Policy Teaching via Environment Poisoning: Training-time Adversarial Attacks against Reinforcement Learning
Amin Rakhsha, Goran Radanovic, Rati Devidze, Xiaojin Zhu, Adish Singla

TL;DR
This paper investigates training-time adversarial attacks on reinforcement learning agents by poisoning the environment, demonstrating how attackers can stealthily manipulate the environment to force agents into specific target policies, revealing significant security vulnerabilities.
Contribution
The paper introduces an optimization framework for stealthy environment poisoning attacks on RL agents, providing theoretical bounds and demonstrating attack effectiveness in offline and online settings.
Findings
Attacker can successfully teach target policies under mild conditions.
Stealthy attacks can manipulate RL agents in both planning and learning scenarios.
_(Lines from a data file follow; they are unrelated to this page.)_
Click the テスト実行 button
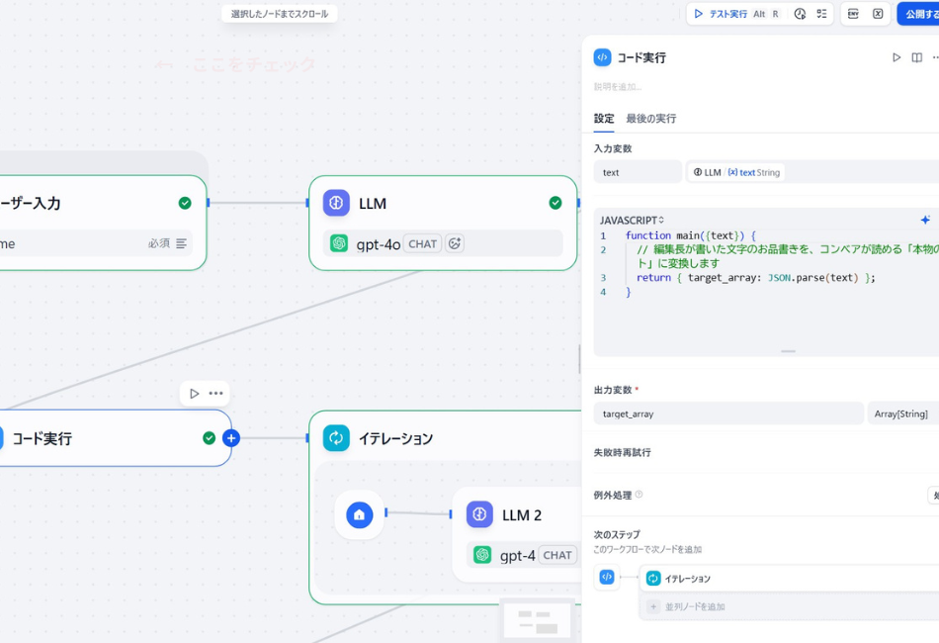Image resolution: width=939 pixels, height=643 pixels. pyautogui.click(x=726, y=14)
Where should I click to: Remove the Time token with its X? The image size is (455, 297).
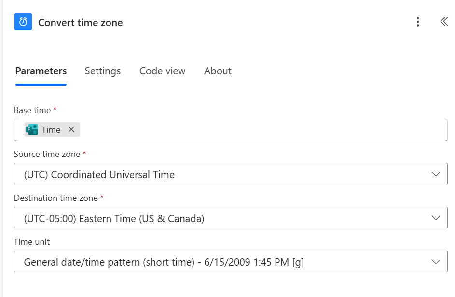tap(71, 129)
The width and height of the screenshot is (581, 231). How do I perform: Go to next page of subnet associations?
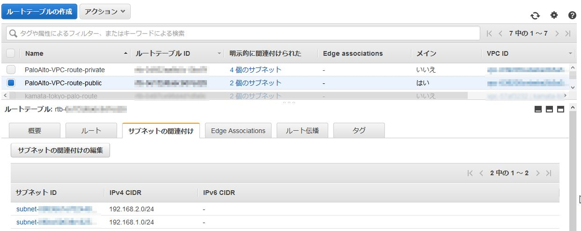point(538,173)
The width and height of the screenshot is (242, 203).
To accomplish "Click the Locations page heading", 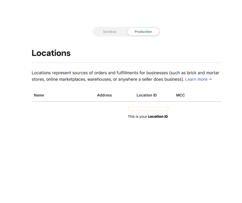I will click(51, 53).
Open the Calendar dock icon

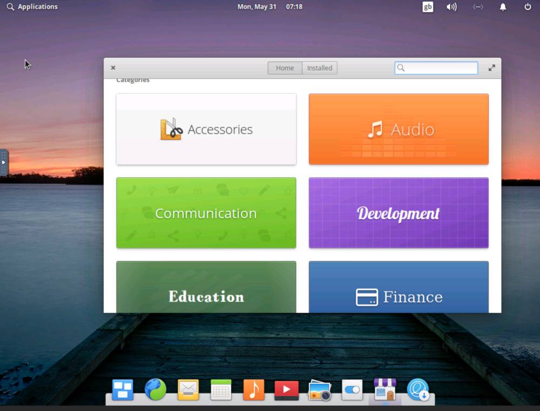(221, 389)
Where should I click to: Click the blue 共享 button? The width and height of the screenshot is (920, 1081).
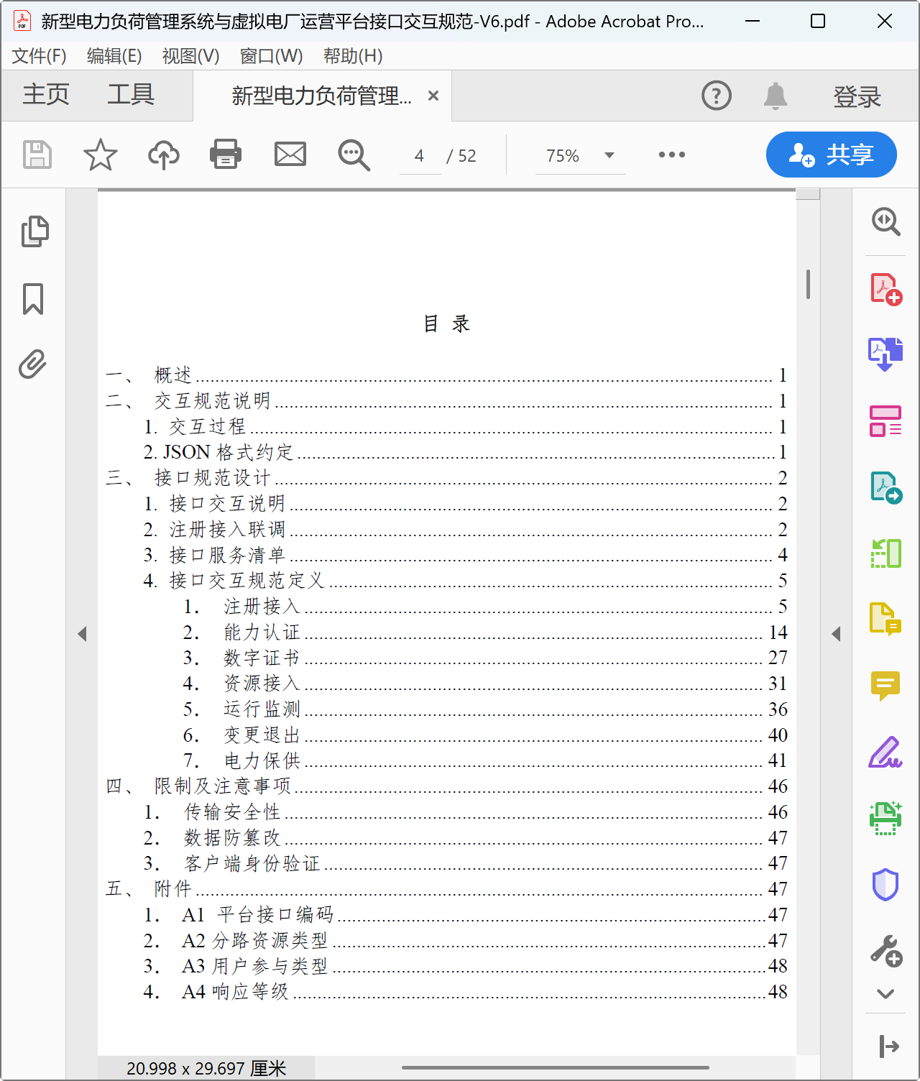831,155
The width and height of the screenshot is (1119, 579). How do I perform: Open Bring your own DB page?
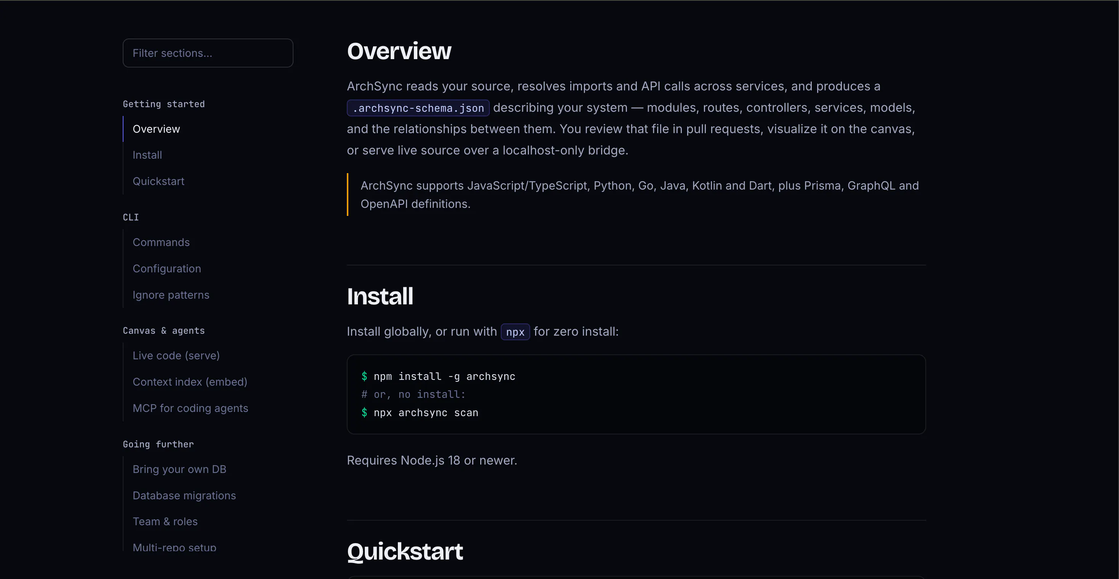179,469
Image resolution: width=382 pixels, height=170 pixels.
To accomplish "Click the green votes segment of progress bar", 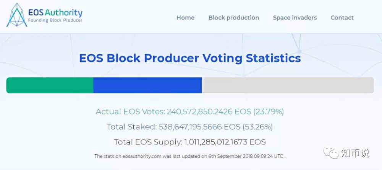I will pyautogui.click(x=50, y=85).
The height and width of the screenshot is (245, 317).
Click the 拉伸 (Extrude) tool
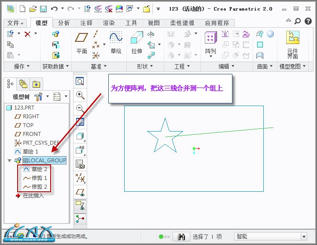(x=136, y=43)
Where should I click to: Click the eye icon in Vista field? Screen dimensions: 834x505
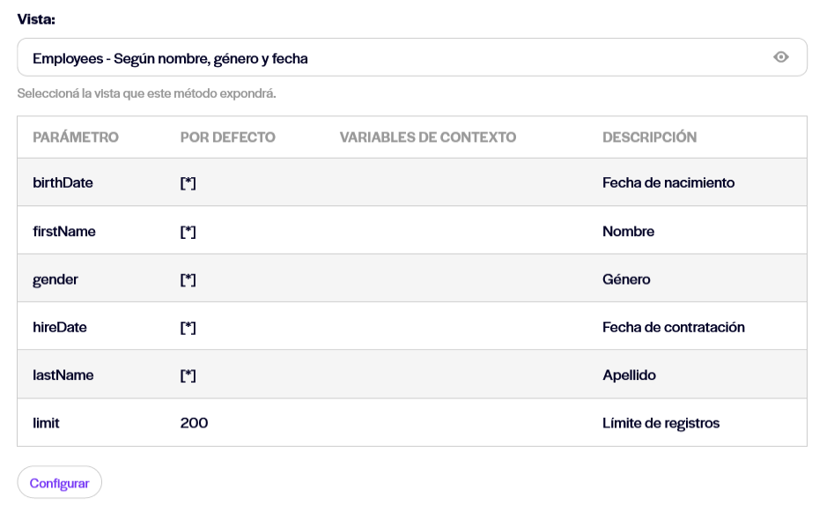pos(780,57)
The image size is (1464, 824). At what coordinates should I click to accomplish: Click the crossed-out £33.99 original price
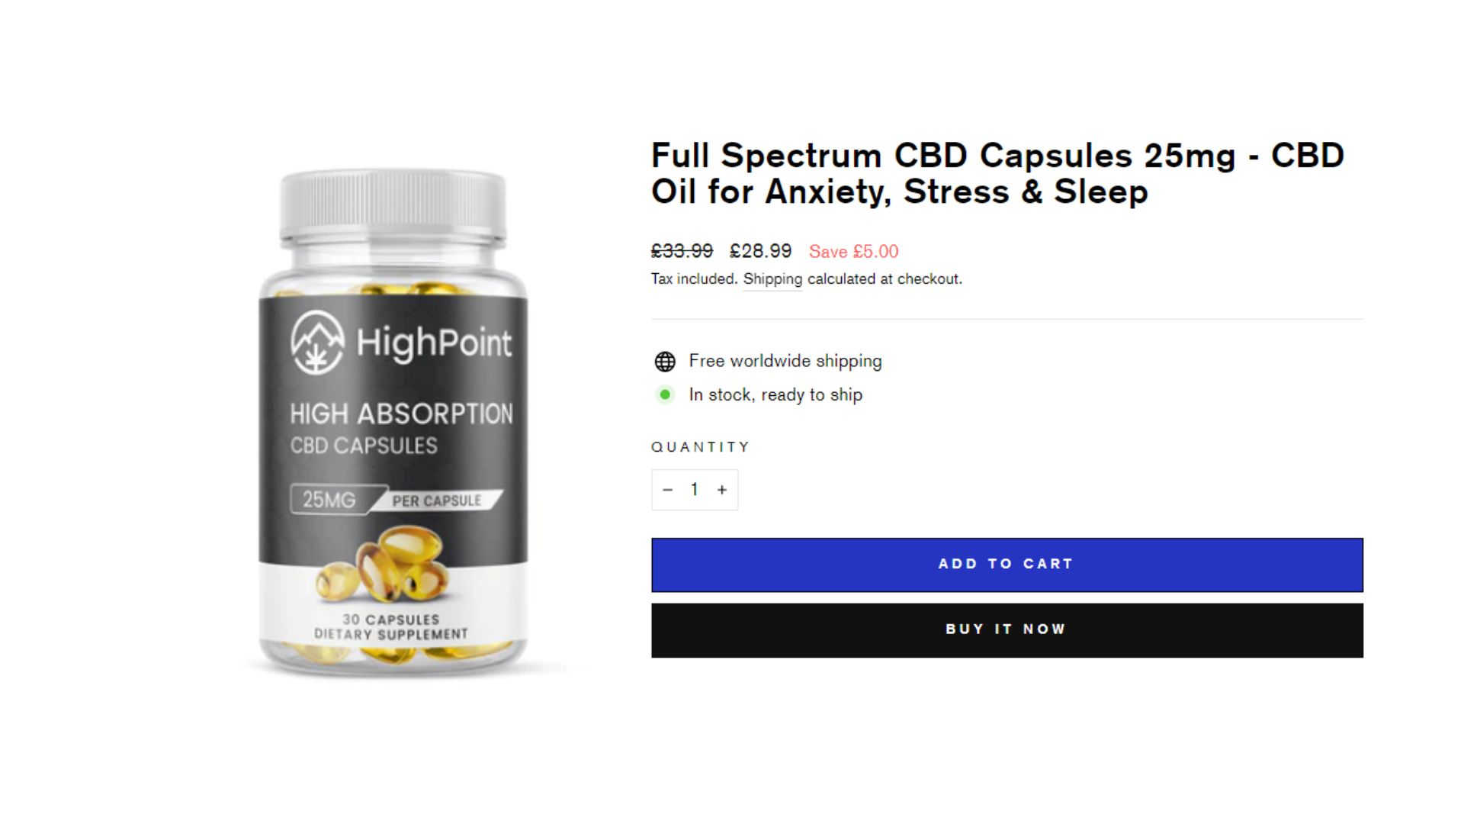[682, 251]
Significant security threats identified for RL applications.
Abstract
We study a security threat to reinforcement learning where an attacker poisons the learning environment to force the agent into executing a target policy chosen by the attacker. As a victim, we consider RL agents whose objective is to find a policy that maximizes average reward in undiscounted infinite-horizon problem settings. The attacker can manipulate the rewards or the transition dynamics in the learning environment at training-time and is interested in doing so in a stealthy manner. We propose an optimization framework for finding an \emph{optimal stealthy attack} for different measures of attack cost. We provide sufficient technical conditions under which the attack is feasible and provide lower/upper bounds on the attack cost. We instantiate our attacks in two settings: (i) an \emph{offline} setting where the agent is doing planning in the poisoned environment, and (ii) an…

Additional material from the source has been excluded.